Some Florida A&M University’s student organizations met before the student senate on Monday night to request funds.
At the senate meeting, the FAMU Green Coalition discussed programs to conserve energy and start recycling for the campus.
Christopher Gossam, freshman, 18, architecture student from Chesapeake, Va., said,
“I would like to see FAMU make a noticeable effort in getting campus wide recycling program that involves the entire student body, from Greek organizations to the lesser known organizations.”
Gossam said he noticed lights are left on in the architecture school building when no one is using the labs, and the athletic courts are well lit even when no one is playing on them. He introduced installation of motion detectors to save power.
FAMU/FSU College of Engineering requested the senate to save their school from splitting and assist the National Society of Black Engineers with funding their national conference.
Marline Dacéus, second year civil engineering student from Orlando said, “FSU is planning to move in a different direction and it will be a lot easier if they split.”
NSBE approached the senate early to request assistance with the organizations conference in March 2009, held in Las Vegas.
Twan Capehart, 21, fourth year chemical mechanical engineering student from Miami, said, “This is the biggest opportunity for students to network with over 500 companies, attend workshops, discuss internships and job opportunities, and they may not be able to attend due to lack of funding.”
Rueben Nelson, 23, electrical computer engineering graduate student from Fort Lauderdale, said they are contacting possible sponsors and exploring ways to save on flights and hotel costs.
The FAMUAN also met with the student senate to explain the costs involved in running a newspaper.
The SGA cut some of the funding of the FAMUAN due to overspending and complaints about the mistakes and content.
Dorothy Bland, director of journalism, provided a detailed list of how the FAMUAN spends money on salaries, and production costs.

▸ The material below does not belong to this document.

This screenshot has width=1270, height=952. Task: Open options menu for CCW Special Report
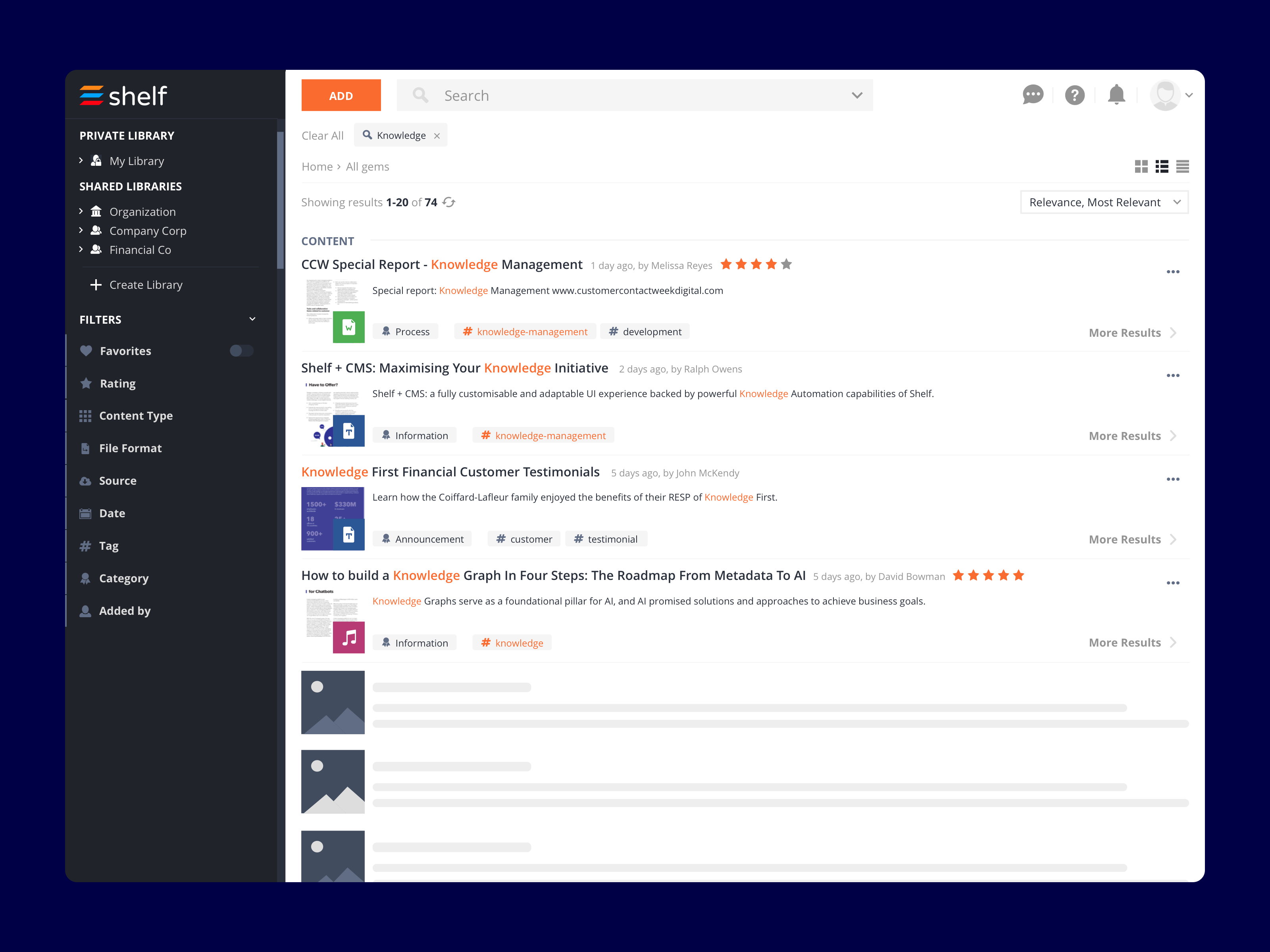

“It costs over 200,000 to run the FAMUAN on an annual basis,” Bland said.
Editor in chief, Akeem Anderson explained some issues with the newspaper.
“Just like we have mistakes in classrooms and senate records, it happens; unfortunately, ours just get published three times a week,” said Anderson.
According to Senator Justin Clarke, 21, fourth year healthcare administration student from St. Petersburg the senate will conduct an audit to explore unforeseen costs and unapproved positions Wednesday,
“They do not have enough to operate next semester,” Clarke said.